Let’s admit it: Fivefingers wearers are a radical bunch. It comes with the territory, really. If we’re willing to try these crazy things on our feet (at the expense of getting toes stepped on and getting called names like frog foot, gorilla foot, or just creepy), we’re willing to try all sorts of things. Like CrossFit. Or doing a series of front squats for the first time with over half your body weight, which I should have known would be a bad idea.

So in the aftermath of this bad decision, I thought I would dedicate this post on recovering from overtraining. I figured it might be relevant to other Fivefingers devotees who come home with vice grips on their calves or spasming quadriceps. Because let’s face it: we’re a crowd that, once deciding to do something, goes all the way, and sometimes it turns out to be just a few miles too far from home.
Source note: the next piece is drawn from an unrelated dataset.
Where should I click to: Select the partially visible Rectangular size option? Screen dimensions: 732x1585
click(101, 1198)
First step: stop when your body tells you to. If there’s one thing Fivefingers have helped me figure out (this front squat instance aside) it’s how to moderate my activity to what my feet and knees and musculature can handle. Running was always kind of a grueling endeavor until I ditched my timer and just started running in a way that felt easy for my body. “Easy” turns into “efficient” and “fast” pretty quickly if you let your body guide you.

Communication between body and brain breaks down when you let your ego govern that process. When you put too much stock in the clock or the weight that you think you should be able to move, you stop listening. In the third set my quads told me to switch to a lighter weight, but I really wanted to finish the workout the way I started. It was this decision that left my knees buckling the next day every time I went to squat or sit down.
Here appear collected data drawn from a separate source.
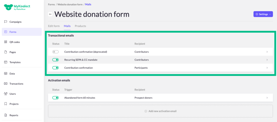Go to Website donation form breadcrumb

point(70,4)
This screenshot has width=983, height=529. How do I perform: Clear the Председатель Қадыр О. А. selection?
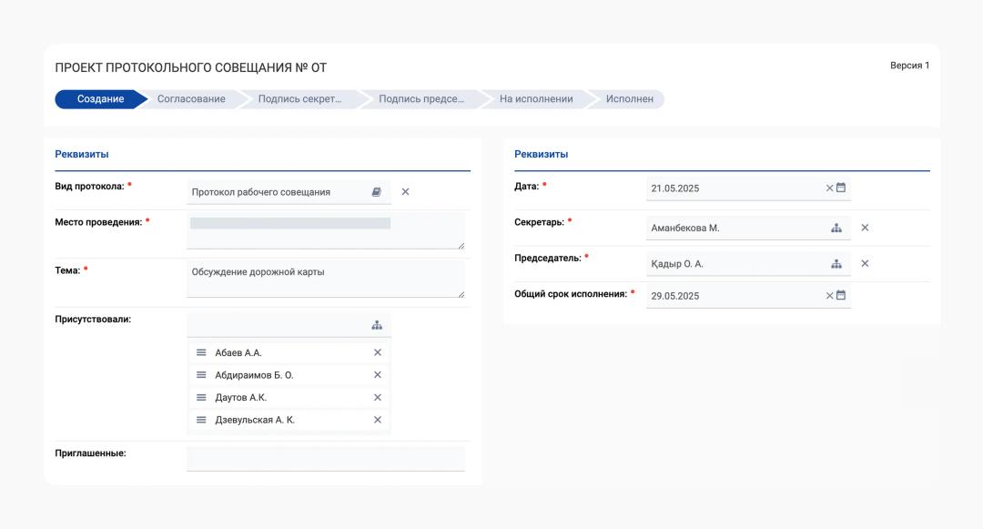(x=865, y=264)

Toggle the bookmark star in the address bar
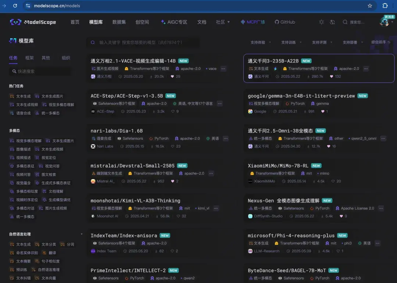pyautogui.click(x=370, y=6)
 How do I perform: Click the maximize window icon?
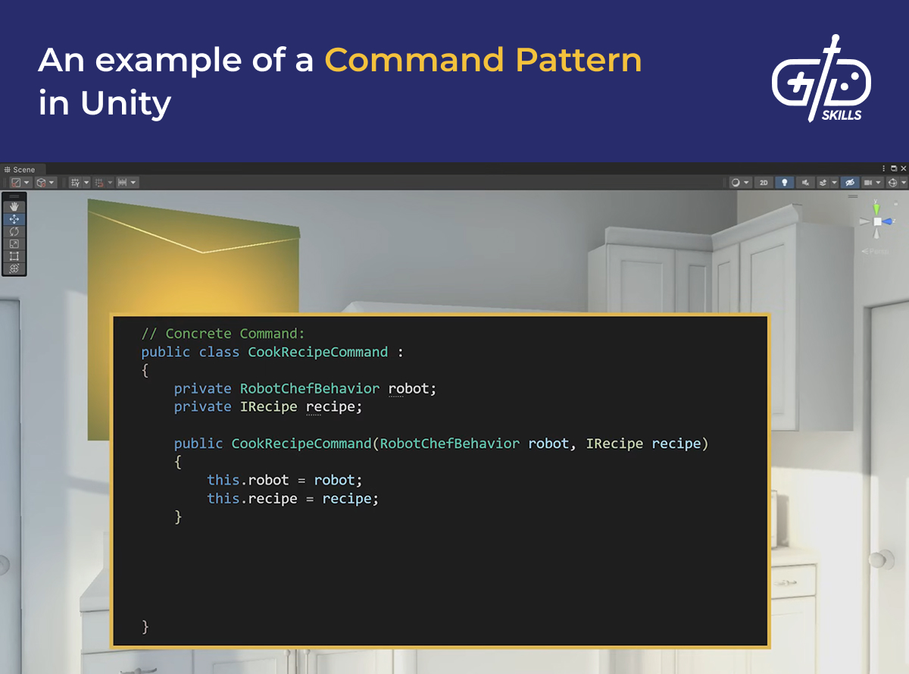click(x=894, y=168)

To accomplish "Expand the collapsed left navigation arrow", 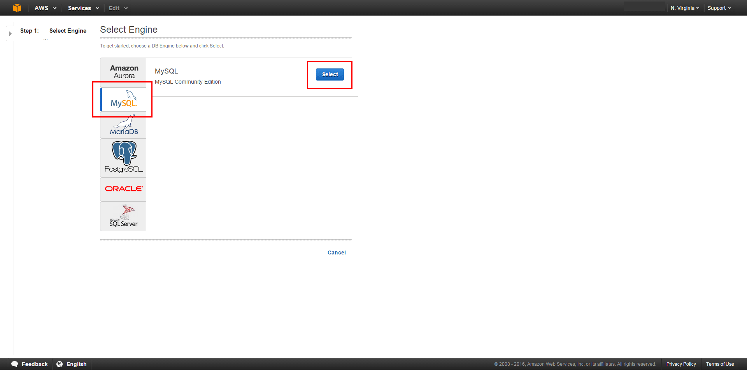I will (x=10, y=33).
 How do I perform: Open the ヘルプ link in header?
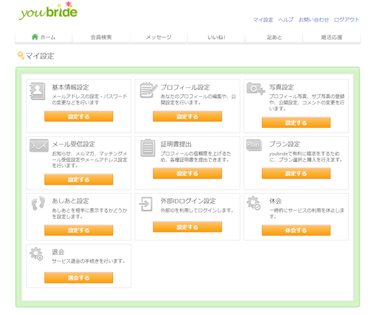point(285,20)
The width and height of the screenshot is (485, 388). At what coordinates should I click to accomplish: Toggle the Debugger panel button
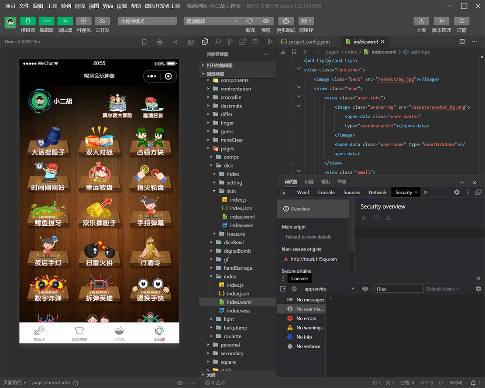pos(65,21)
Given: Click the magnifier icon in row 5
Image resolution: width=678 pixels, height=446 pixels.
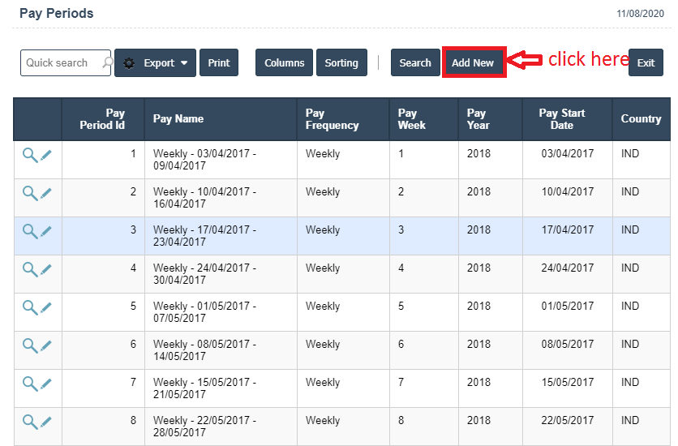Looking at the screenshot, I should click(x=30, y=307).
So if you push it too hard anyway, keep limber afterward. Don’t over-stretch damaged muscles; just keep moving. When you’re training muscles with strenuous loading, you’re actually tearing muscle fibers that you body then has to mend with scar tissue. Stretching muscles that are torn up just makes those repairs harder and slower. But keeping some gentle movement going will help flush blood into the muscles and help flush lactic acid out.

Drink lots of water, eat lots of protein. It’s no secret that your body functions best when it’s hydrated, and it needs proteins to rebuild muscle tissue. If protein isn’t available from your diet after a workout, your body will cannibalize it out of other tissues. So chow down on chicken, quinoa, spinach, and almonds. Ideally you should replace some proteins and carbohydrates (meaning vegetables and fruit here, not pasta) within a half hour of a workout, and continue to fuel up as your muscle rebuilds throughout the day.

Keep the muscles warm. There was never a better excuse for reading a book in a hot bath. Heat increases circulation, which will get more proteins in and more lactic acid out of the muscles.

Massage sore muscles, but not right away. When your body is still in the early stages of building scar tissue, massage will break up its efforts. A day or two after a muscle-crushing workout, however, massage can be very beneficial. Scar tissue tends to form in this tangled mess around those long smooth muscle fibers, and massage can help realign that tissue along the muscle, as well as make it more elastic so it functions more like muscle fibers do.

And of course, it’s important to rest. Lots of studies are showing that our bodies benefit best from short periods of intense exercise followed by long recoveries. So relax. Wait until your muscles are fully functioning again to throw yourself into another workout. And get a full eight hours of sleep: your body uses this time to produce human growth hormones and replenish glycogen in the muscles, both of which are necessary for making you stronger and more energetic.

Getting in some quality recovery will make you even more prepared for the next challenge, and if there’s one thing about Fivefingers folks, they’re always up for a challenge.